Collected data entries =
····················

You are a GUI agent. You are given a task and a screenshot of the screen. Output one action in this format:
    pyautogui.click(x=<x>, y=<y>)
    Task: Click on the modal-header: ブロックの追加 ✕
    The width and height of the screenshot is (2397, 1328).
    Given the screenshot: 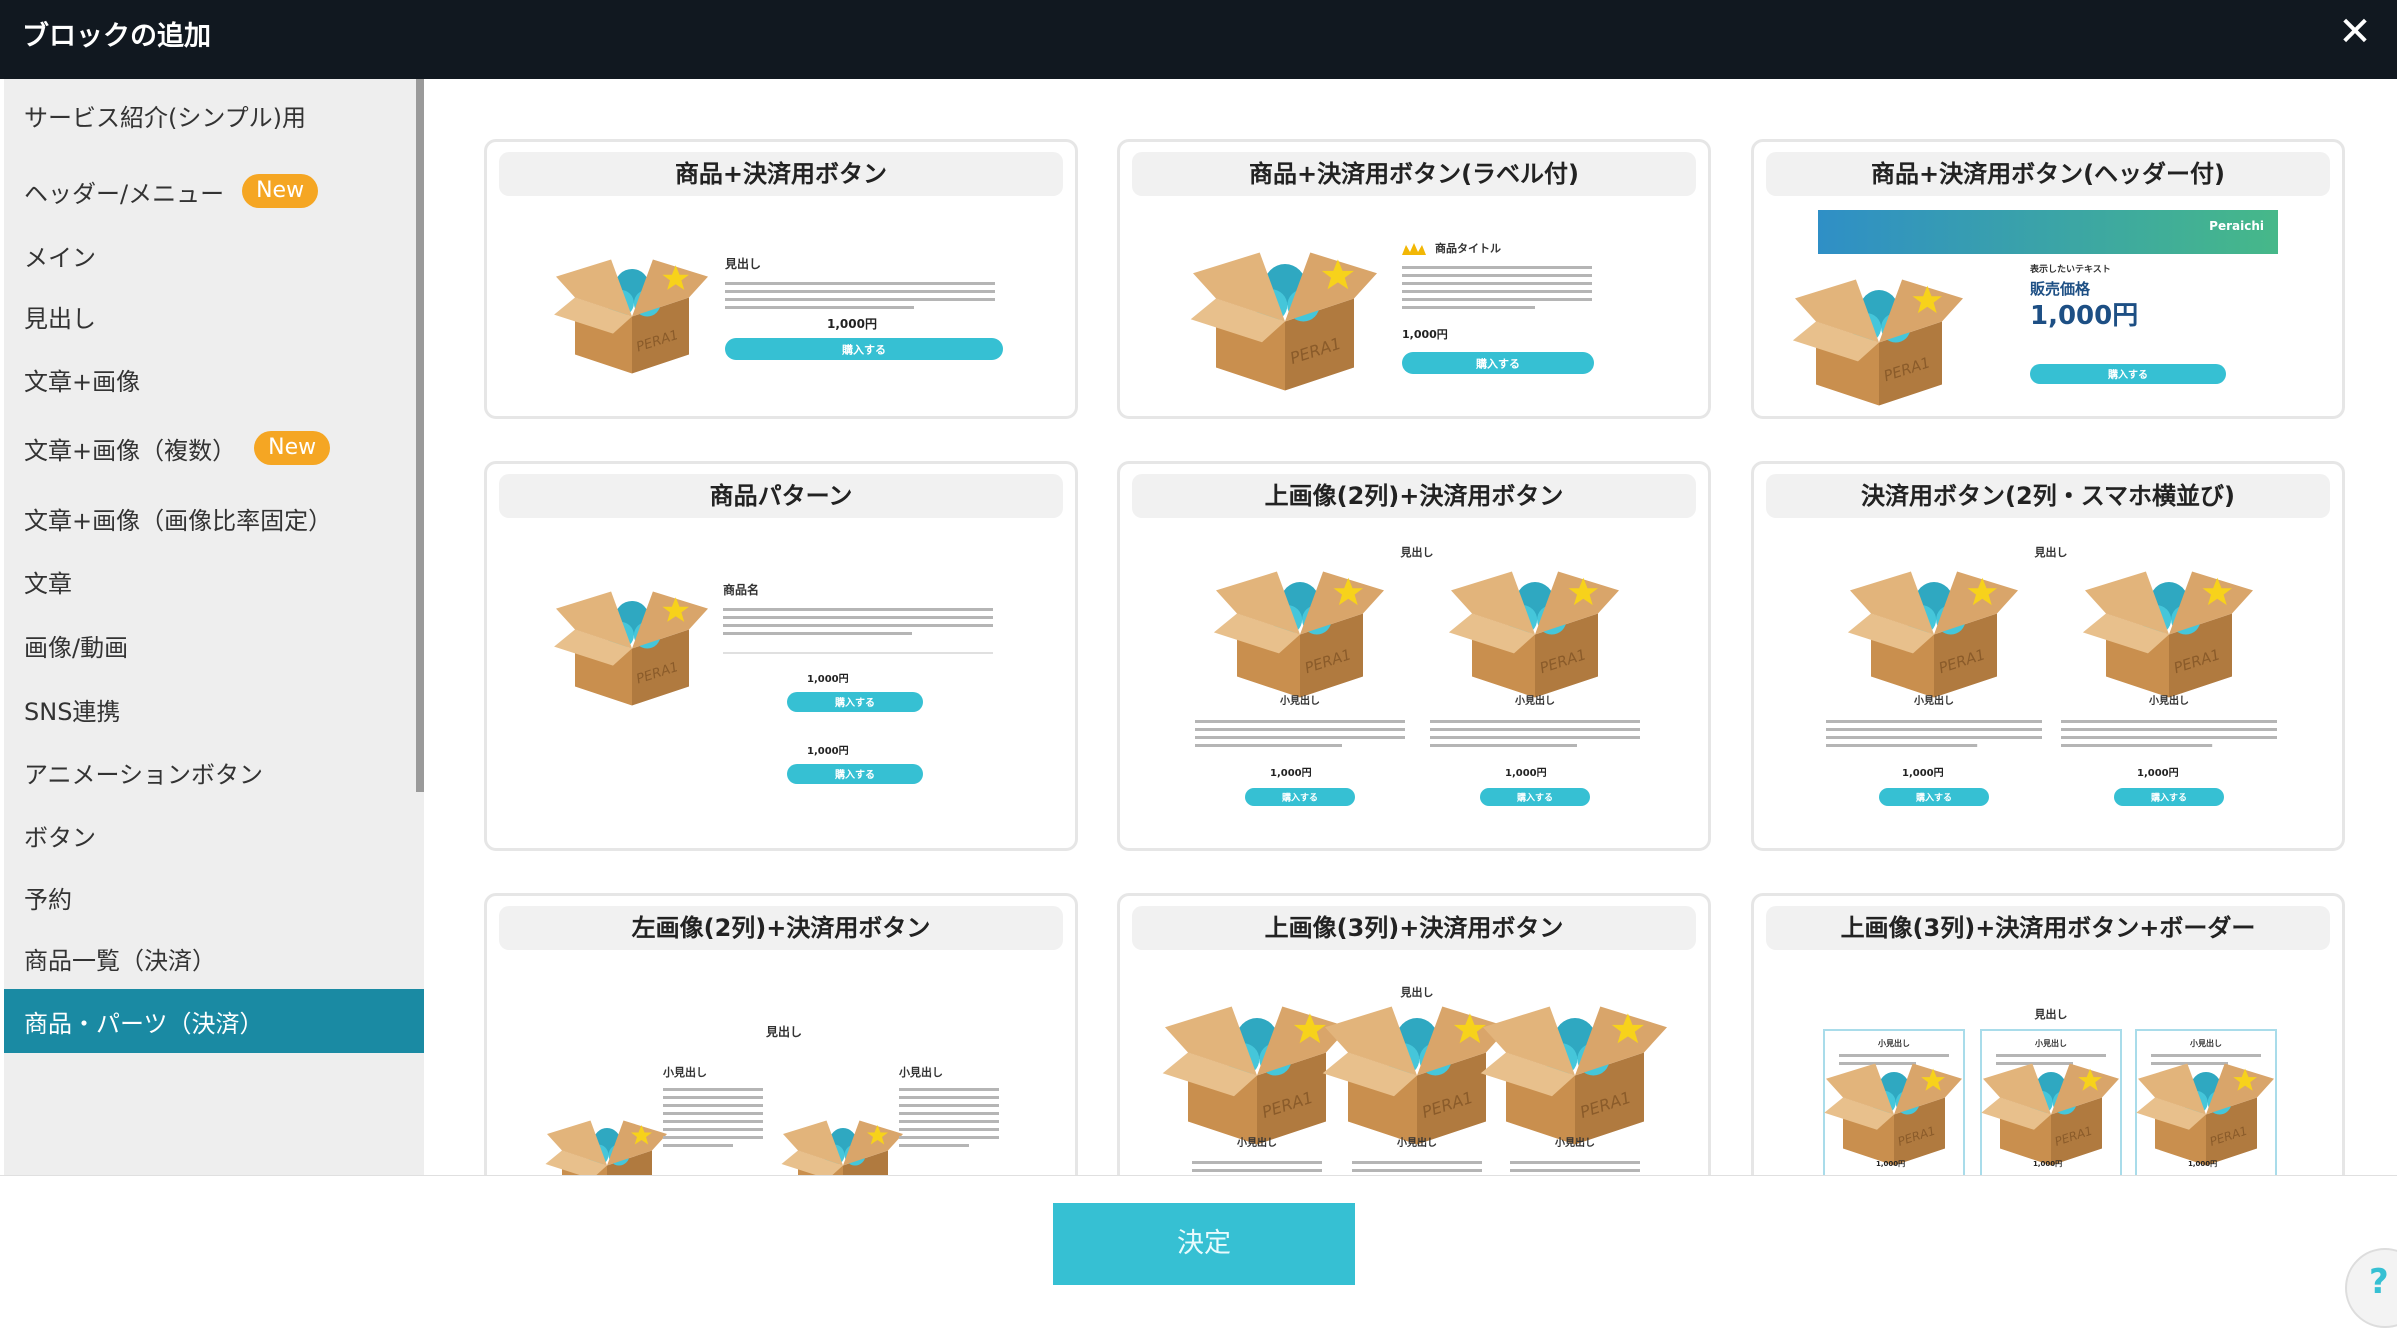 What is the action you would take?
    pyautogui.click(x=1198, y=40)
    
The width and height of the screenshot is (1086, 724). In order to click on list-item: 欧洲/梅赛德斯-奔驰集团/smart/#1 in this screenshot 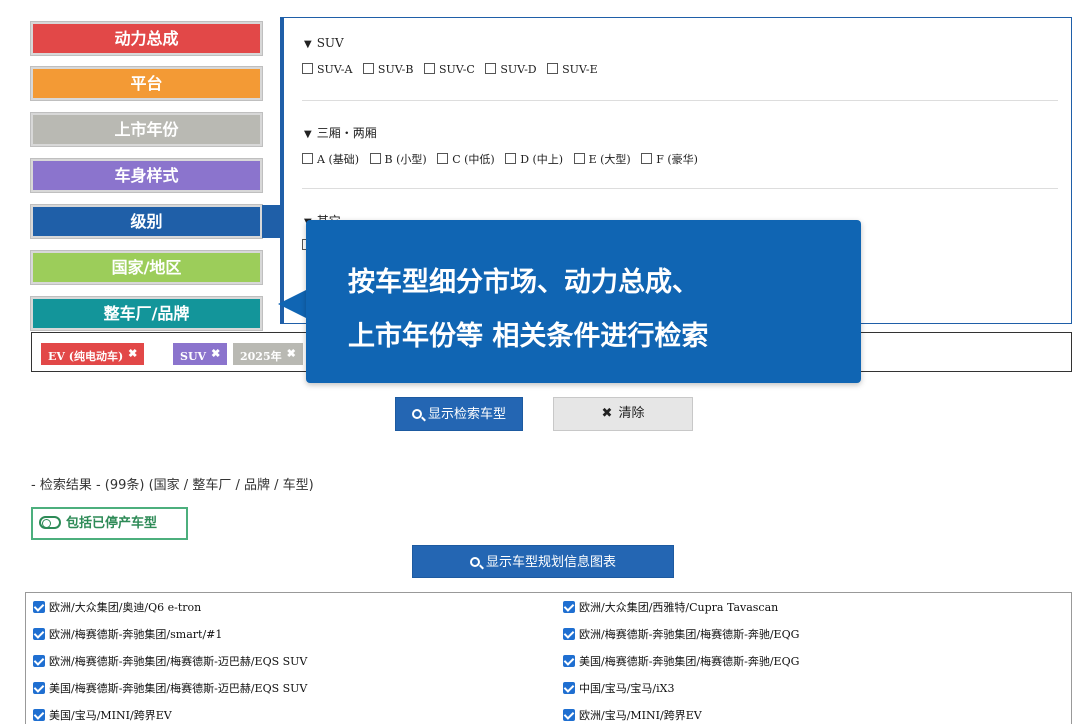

····················

Your assignment = Copy out the rows word for word, starting at the first line and ending at the line that contains "The width and height of the screenshot is (2397, 1328).".

Task solution =
You are a GUI agent. You are given a task and a screenshot of the screen. Output one action in this format:
    pyautogui.click(x=<x>, y=<y>)
    Task: Click on the modal-header: ブロックの追加 ✕
    The width and height of the screenshot is (2397, 1328).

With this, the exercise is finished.